READING PASSAGE:
Contents
Overview
This is the third article in a series that explores GPIO programming on a Raspberry Pi 3B+. The first is Raspberry Pi GPIO in Go and C - Blinking LED. It is a supplement to the Sunfounder RGB LED project. You can find the full series here.
This article explores the use of Pulse Width Modulation (PWM) to drive an RGB LED, as well as how to control an individual LED pin’s brightness. The code samples will be in Go and C.
Prerequisites
If you don’t have one, you’ll need a Raspberry Pi. I used a Raspberry Pi 3B+ with the ‘stretch’ version of the Raspbian OS. Given that the Sunfounder Ultimate Starter Kit is advertised to work with a Raspberry Pi 4, I would expect the 4 series to work as well. I’m less sure about other Raspberry Pi versions, especially versions with 26 vs. 40 GPIO pins.
Next you’ll need
You should also consider getting a 40 pin female to female with a T-Type adapter to attach the GPIO outputs to the breadboard. You can use only jumper wires, but the cable will make things easier and will help prevent damage to the GPIO pins on the Raspberry Pi. If you elect not to buy the 40 pin cable with T-Type adapter you’ll need to buy male-to-female jumper wires. Buying all these things separately will cost more than a kit however. Here’s a simple kit that has all of the above. If you expect to follow this series I recommend buying the Sunfounder Raspberry Pi Ultimate Starter Kit.
You will also need some basic C and Go programming knowledge as well as familiarity with logging on to a Raspberry Pi terminal, or into the desktop GUI that comes with some OS versions. Depending on the approach you take, you may need to connect a keyboard and monitor to the Raspberry Pi. I simply SSH into the Pi. You’ll also need familiarity with how to use an editor like Vi or nano.
To compile and run the C program you’ll need the WiringPi1 libary. It’s easy to get:
sudo apt-get install wiringpi
Then test the installation using:
pi@pi-node1:~/go/src/github.com/youngkin/gpio/rgbled $ gpio -v
gpio version: 2.50
Copyright (c) 2012-2018 Gordon Henderson
This is free software with ABSOLUTELY NO WARRANTY.
For details type: gpio -warranty
Raspberry Pi Details:
Type: Pi 3B+, Revision: 03, Memory: 1024MB, Maker: Sony
* Device tree is enabled.
*--> Raspberry Pi 3 Model B Plus Rev 1.3
* This Raspberry Pi supports user-level GPIO access.
In the above you’ll notice gpio version: 2.50
. If you’re using a Rasberry Pi 4, use the instructions given in the Sunfounder Checking the WiringPi.
WiringPi is unique in that it includes a command line tool, gpio
, as shown above, that can be used to manage, control, and query the GPIO board. This can be very handy. See the gpio reference for more information on what it can do and how to use it.

DATA IN THIS EXERCISE:
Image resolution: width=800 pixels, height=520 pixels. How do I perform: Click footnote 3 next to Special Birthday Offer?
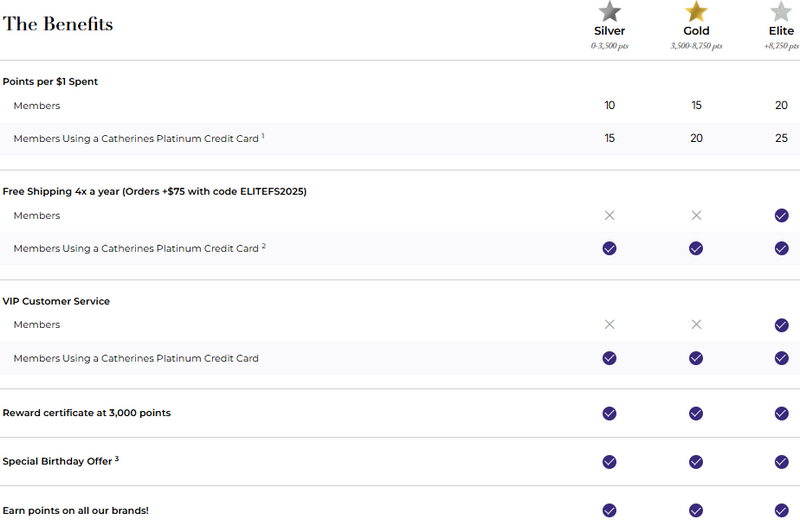[x=117, y=459]
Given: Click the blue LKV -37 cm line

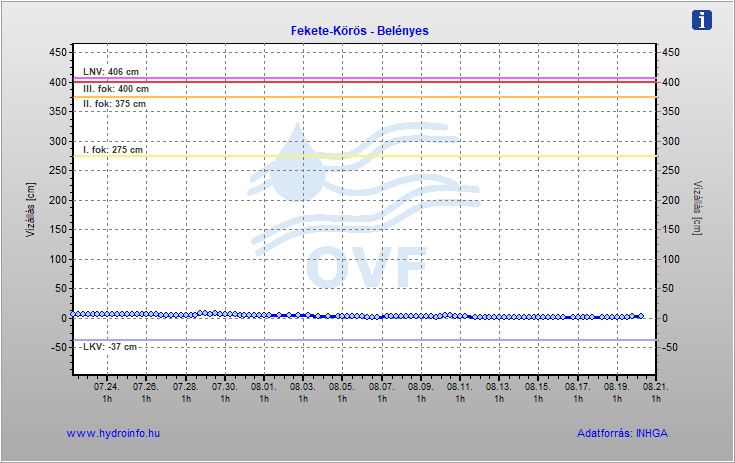Looking at the screenshot, I should pyautogui.click(x=365, y=340).
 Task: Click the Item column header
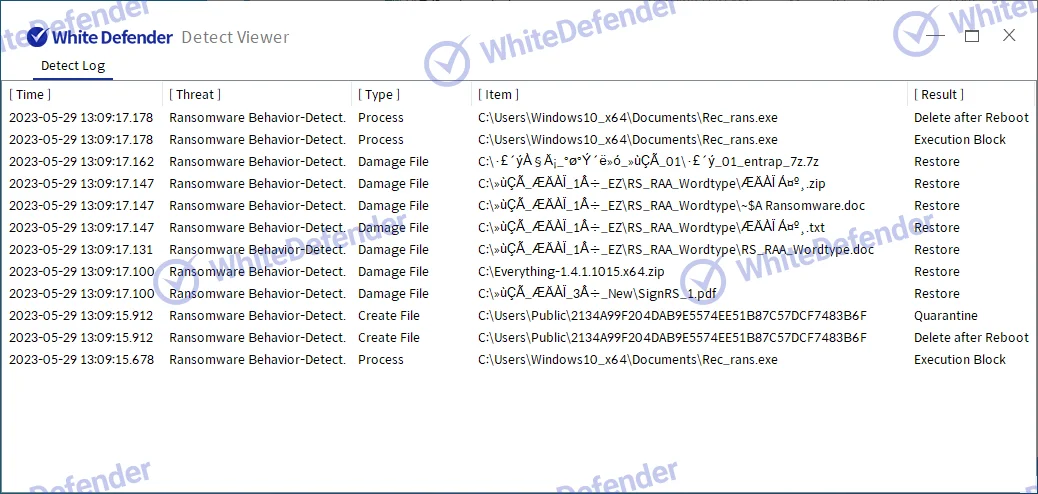coord(498,95)
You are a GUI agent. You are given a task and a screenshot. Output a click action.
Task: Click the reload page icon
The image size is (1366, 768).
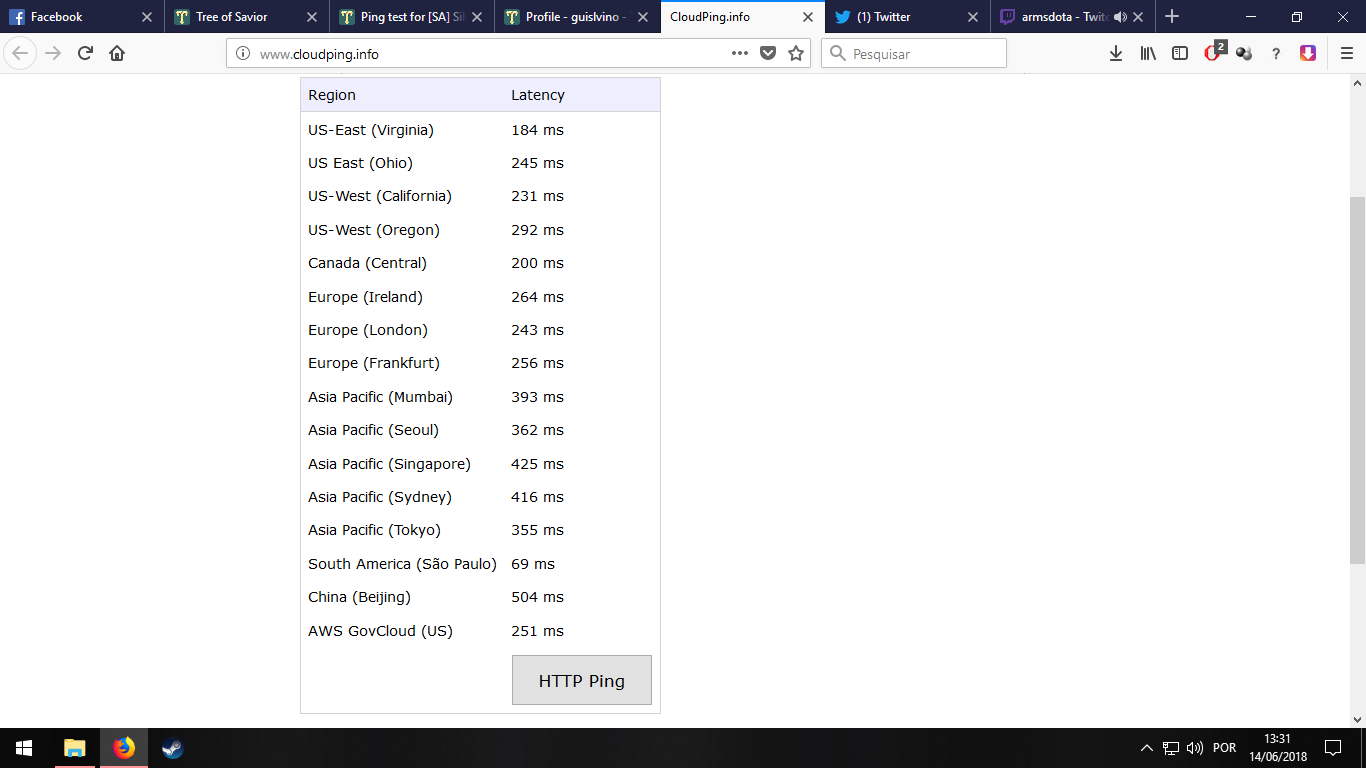(x=85, y=54)
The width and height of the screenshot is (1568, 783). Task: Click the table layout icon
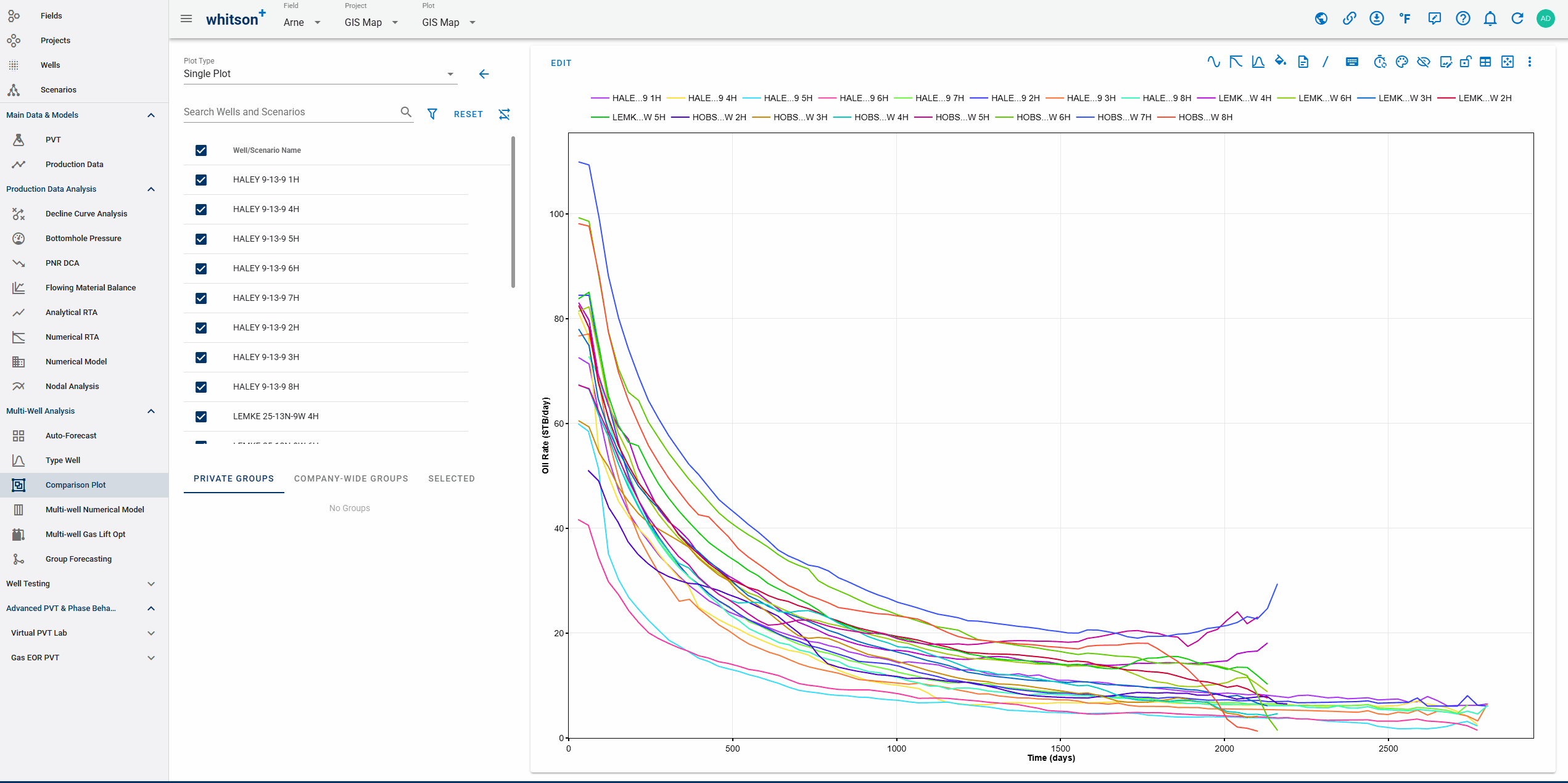pyautogui.click(x=1485, y=62)
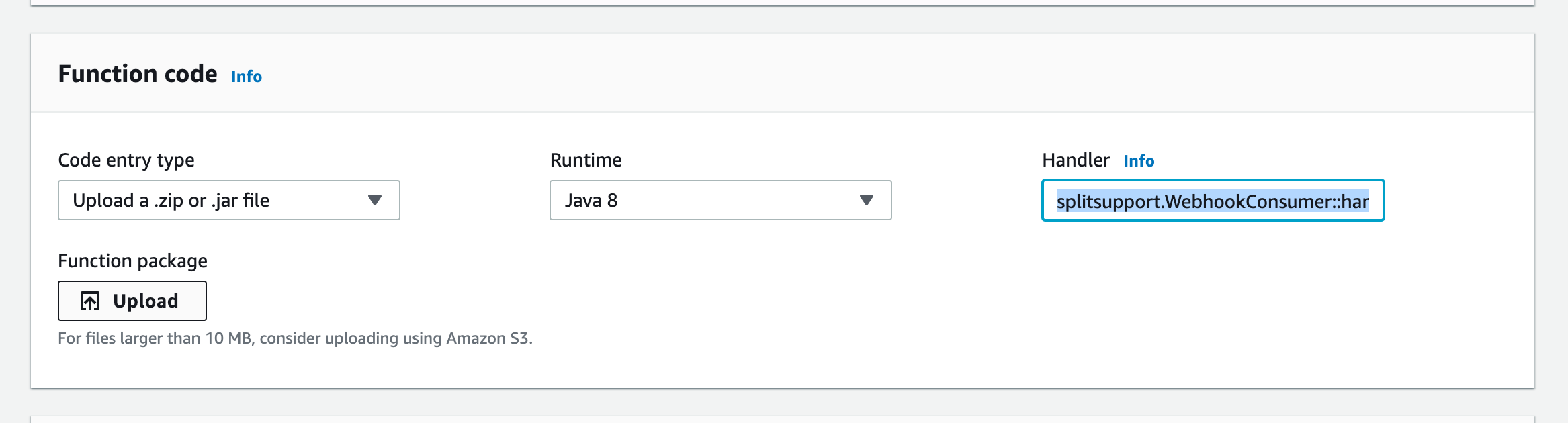Open Info link next to Function code
Image resolution: width=1568 pixels, height=423 pixels.
247,77
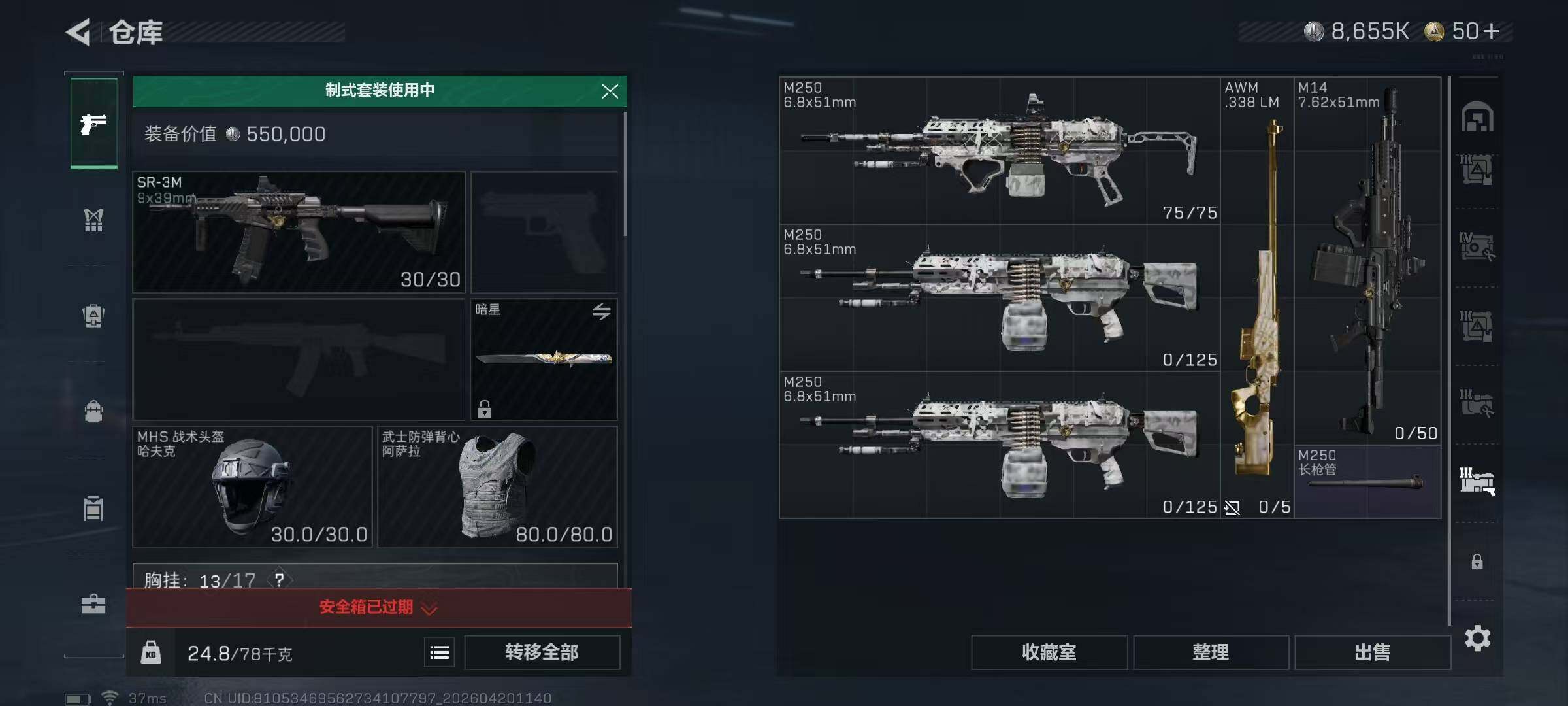Open the chest rig category in sidebar
Screen dimensions: 1568x706
click(93, 220)
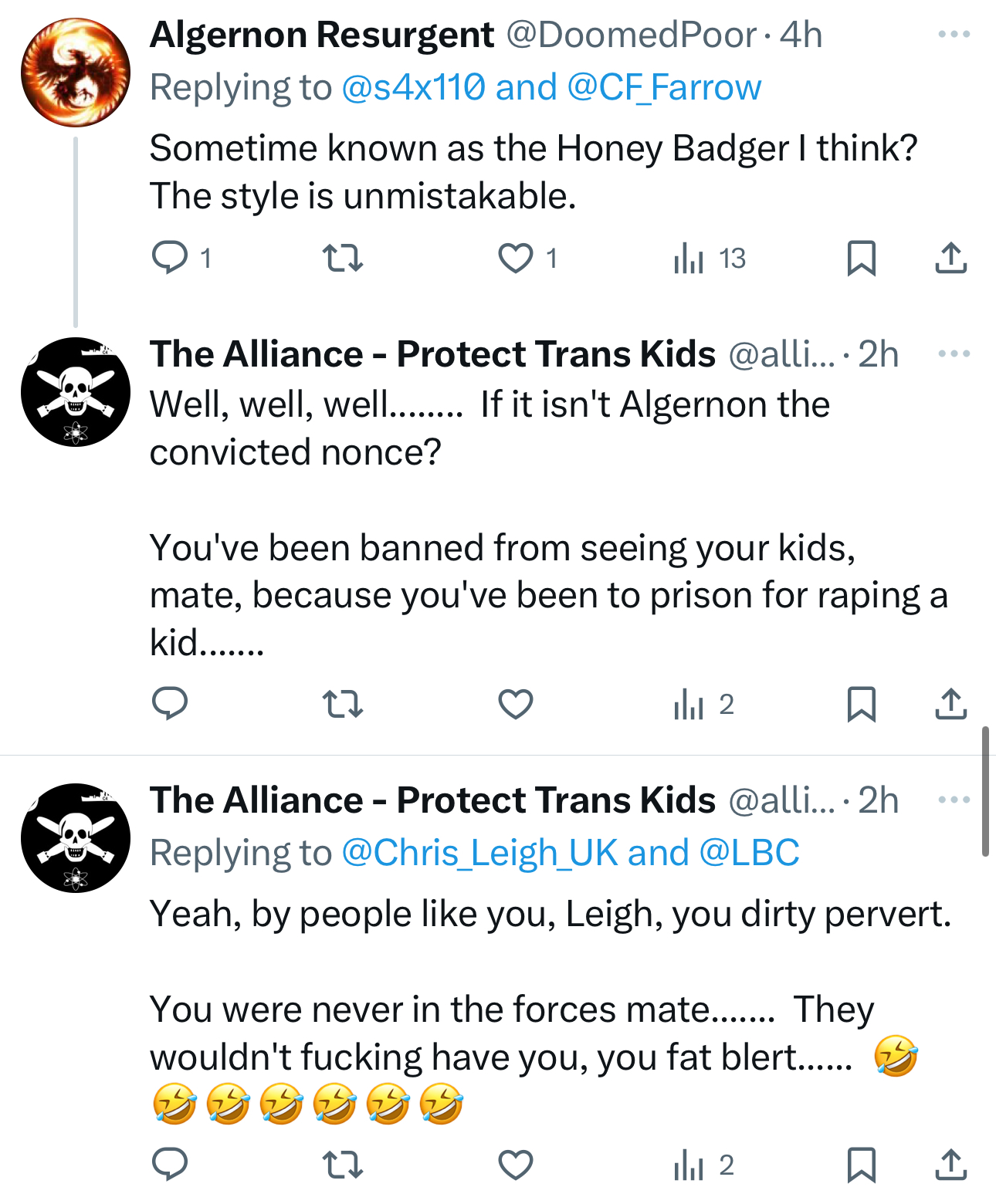Screen dimensions: 996x1204
Task: Repost Algernon Resurgent's tweet
Action: [342, 258]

GIVEN PROBLEM A:
Transcribe the rows starting at the first one and ending at the line that contains "(x=85, y=54)", including both ends. Leave the pictures out.
GIVEN PROBLEM B:
Go on with the Raspberry Pi RGB LED article from the point where it stops.
The rows have no connection to the Raspberry Pi RGB LED article.

RIGHT ANSWER A:
Image resolution: width=800 pixels, height=520 pixels. How do I perform: Click footnote 3 next to Special Birthday Offer?
[x=117, y=459]
Given: Click the blue LKV -37 cm line

Looking at the screenshot, I should pyautogui.click(x=365, y=340).
 Task: Click the Item column header
coord(498,95)
You are a GUI agent. You are given a task and a screenshot. Output a click action.
Task: Click the reload page icon
The image size is (1366, 768).
(x=85, y=54)

RIGHT ANSWER B:
I chose not to download the code from the Sunfounder site, preferring to write my own instead, even if all I did was copy directly from the project documentation. Due to this I created my own location to create the code. In fact, my code is in Github. If you do like downloading code you have the option of downloading, cloning, or forking it from my Github repository. As an added bonus, the project code written in Go is also located there. The code for this project is located at gpio/rgbled.
If you’re interested in Go development on a Raspberry Pi you’ll need to install the development environment onto the Raspberry Pi. Here’s a simple source that explains how to accomplish this. This source is a little dated, but the only significant issue is with the version of Go to install. The source shows installing Go 1.14.4.linux-arm64.tar.gz and 1.14.4.linuxarmv6l.tar.gz. The current versions are 1.17.1.linux-arm64.tar.gz and 1.17.1.linuxarmv6l.tar.gz. For the Raspberry Pi 3B+ the correct choice will be 1.17.1.linuxarmv6l.tar.gz. The other is intended for 64 bit systems like the Raspberry Pi 4 series.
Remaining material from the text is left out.